9.   MISCELLANEOUS PROVISIONS

9.1   Independent Contractor. Cloud Elements acknowledges that it is an independent contractor, and neither Customer nor Cloud Elements is intended to or should be construed to be an agent, partner, joint venture or employee of the other. Neither party has any authority to bind or otherwise obligate the other party in any manner, and neither party may represent to anyone that it has a right to do so.

9.2   Assignment. Neither party may assign or transfer, by operation of law or otherwise, this Agreement or any of its rights under this Agreement to any third party without the other party’s prior written consent, such consent shall not be unreasonably withheld or delayed; except that a party may assign this Agreement without consent from the other party by operation of law or otherwise to (a) an affiliate or (b) any successor to its business or assets to which this Agreement relates, whether by merger, sale of assets, sale of stock, reorganization or otherwise.
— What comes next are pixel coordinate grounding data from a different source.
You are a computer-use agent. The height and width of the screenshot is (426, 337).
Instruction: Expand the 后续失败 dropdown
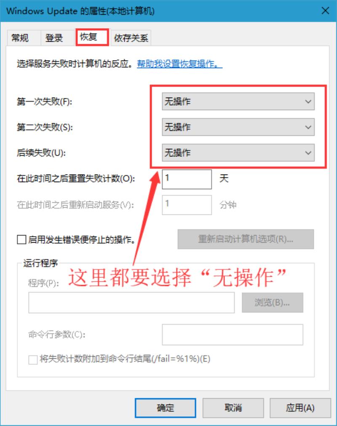(x=238, y=152)
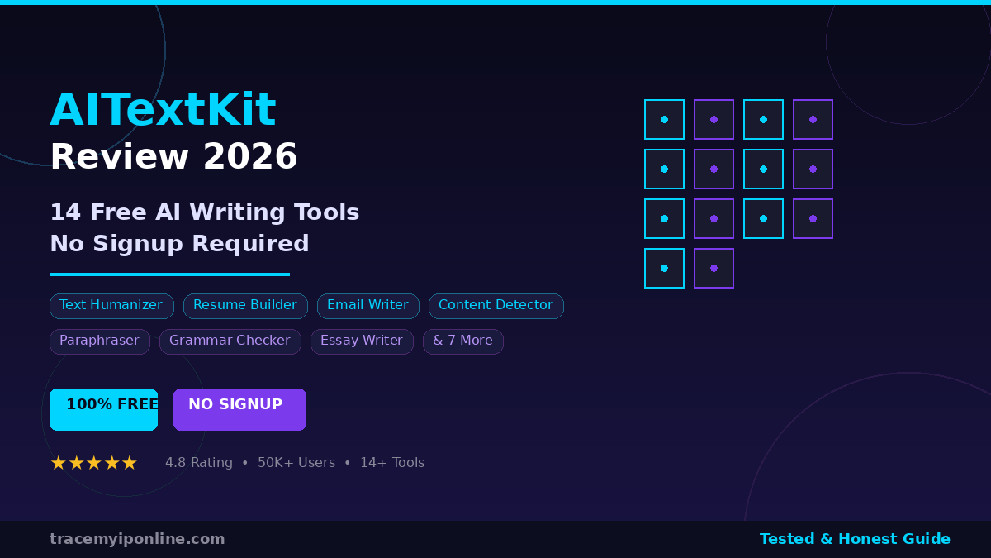This screenshot has height=558, width=991.
Task: Click the bottom-left cyan icon in the grid
Action: point(664,268)
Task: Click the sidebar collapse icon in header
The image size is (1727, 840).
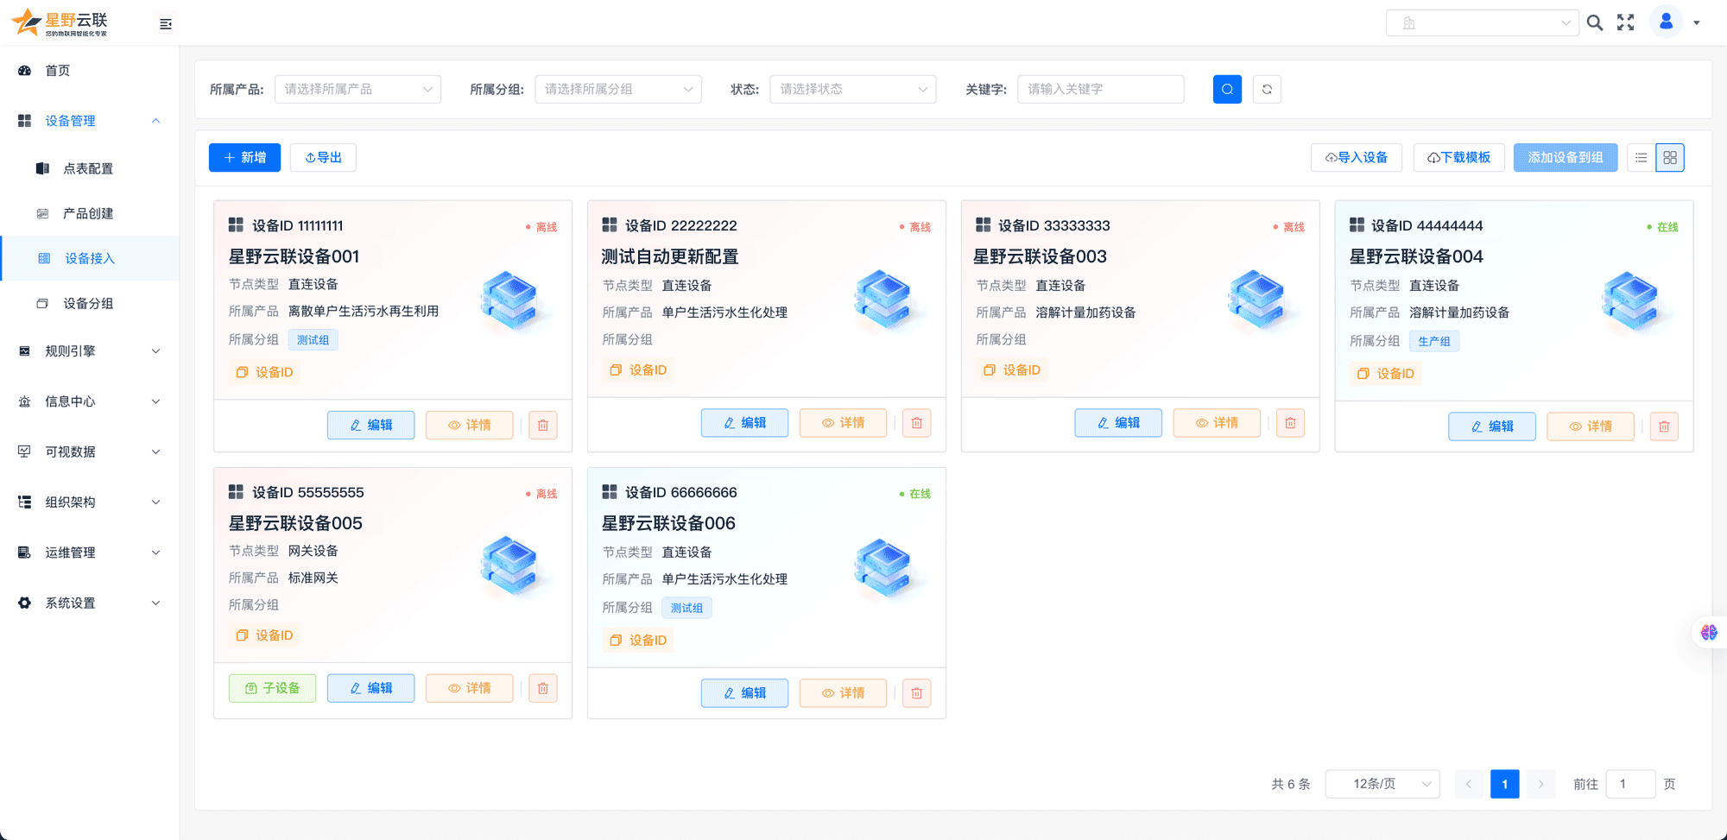Action: 166,24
Any attempted assignment or transfer in violation of the foregoing will be void. This Agreement does not confer any rights or remedies upon any person or entity not a party hereto.

9.3   Force Majeure. Neither party will be liable hereunder by reason of any failure or delay in the performance of its obligations hereunder as a result of any event which is beyond the reasonable control of such party.
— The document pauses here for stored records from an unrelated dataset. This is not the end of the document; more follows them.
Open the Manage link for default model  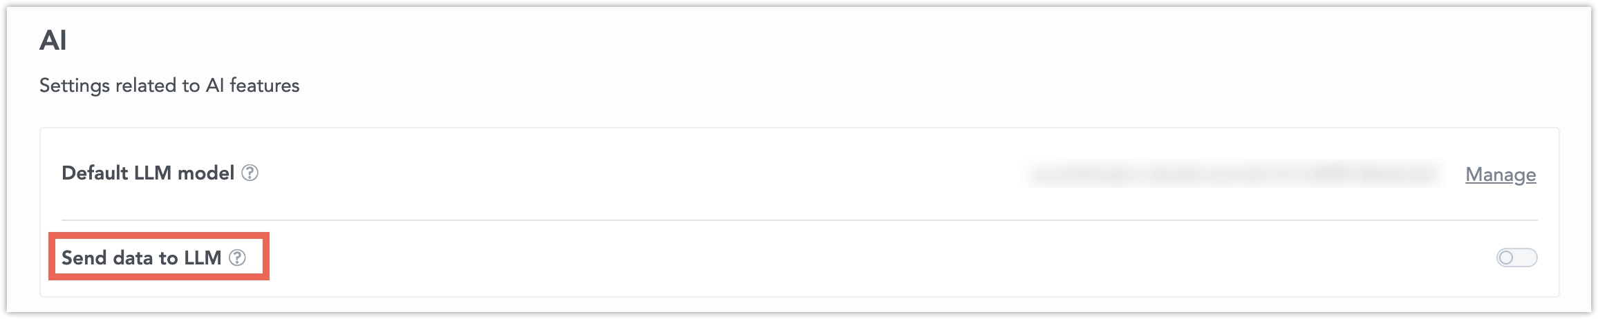[1501, 175]
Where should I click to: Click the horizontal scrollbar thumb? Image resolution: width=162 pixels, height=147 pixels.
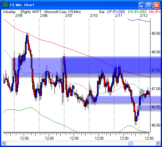coord(130,143)
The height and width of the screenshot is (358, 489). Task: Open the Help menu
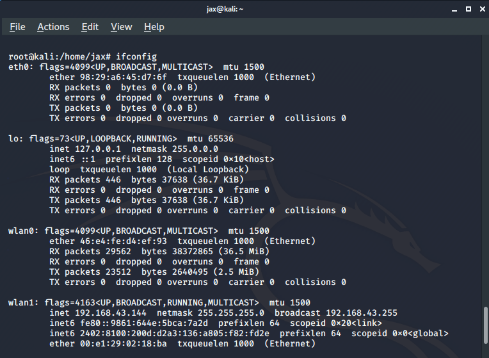tap(154, 27)
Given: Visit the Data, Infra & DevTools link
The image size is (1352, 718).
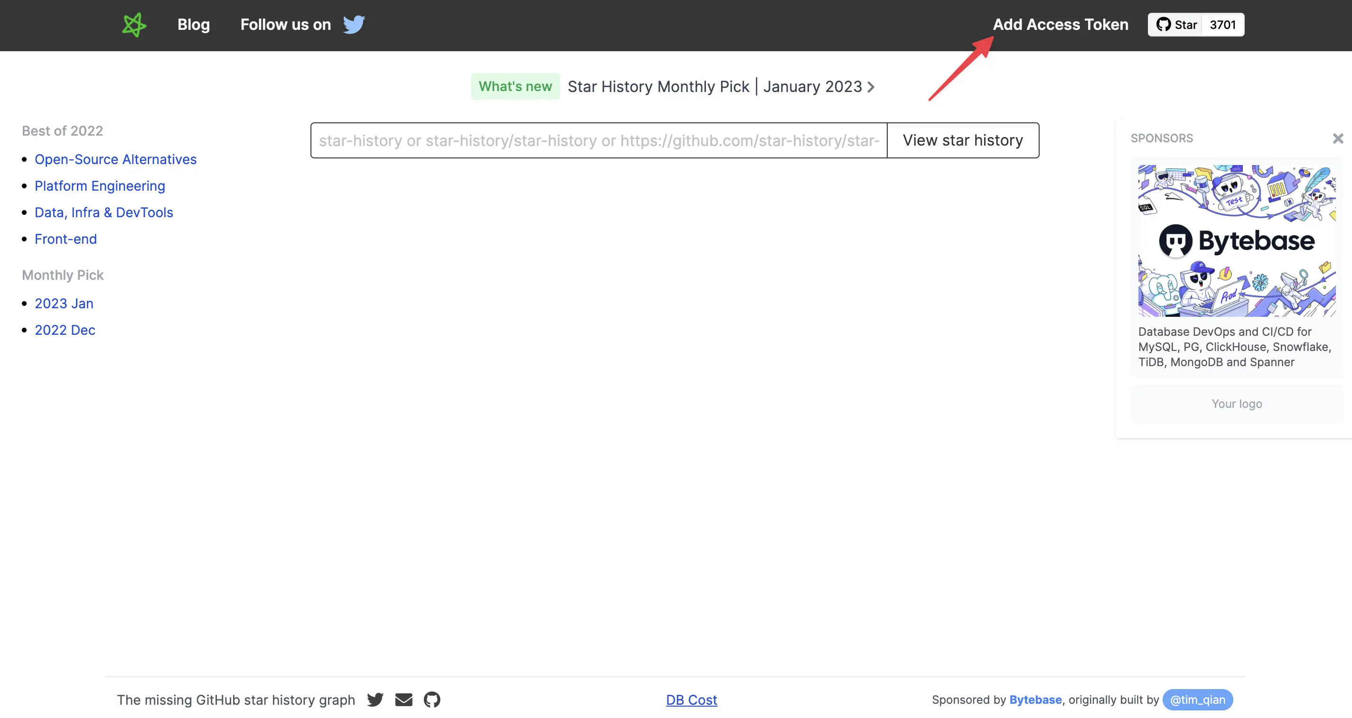Looking at the screenshot, I should (x=104, y=212).
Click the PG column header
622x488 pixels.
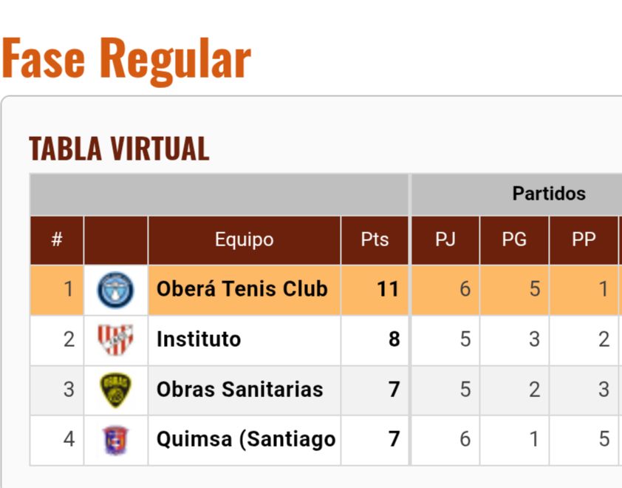coord(514,240)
9.4   Notices. To be effective, notices, consents, and approvals under this Agreement must be delivered in writing by electronic mail, courier, or certified or registered mail, (postage prepaid and return receipt requested) to the other party at the address for each party first set forth on the signature page and will be effective upon receipt, except that electronic mail may be used to distribute routine communications and to obtain approvals and consents but may not be used for any other notices.

9.5   Governing Law. This Agreement will be governed by and interpreted in accordance with the laws of the State of Colorado without reference to its choice of law rules. The parties hereby submit to the exclusive jurisdiction of, and waive any venue objections against, state or federal courts sitting in Denver, Colorado in any litigation arising out of this Agreement or the Non-Production Services.

9.6   Waivers. To be effective, any waivers must be in writing and signed by the party to be charged. Any waiver or failure to enforce any provision of this Agreement on one occasion will not be deemed a waiver of any other provision or of such provision on any other occasion.

9.7   Severability. If any provision of this Agreement is, for any reason, held to be unenforceable, the other provisions of this Agreement will be unimpaired, and the invalid or unenforceable provision will be deemed modified so that it is valid and enforceable to the maximum extent permitted by law (unless such modification is not permitted by law, in which case such provision will be disregarded).

9.8   Entire Agreement. This Agreement, including any Order and any exhibits or attachments thereto, constitutes the final and entire agreement between the parties regarding the subject hereof and supersedes all other agreements, whether written or oral, between the parties concerning such subject matter. No terms and conditions proposed by either party shall be binding on the other party unless accepted in writing by both parties, and each party hereby objects to and rejects all terms and conditions not so accepted. To the extent of any conflict between the provisions of this Agreement and the provisions of any Order, the provisions of the Agreement shall govern. No amendment to this Agreement will be effective unless in writing and signed by the party to be charged.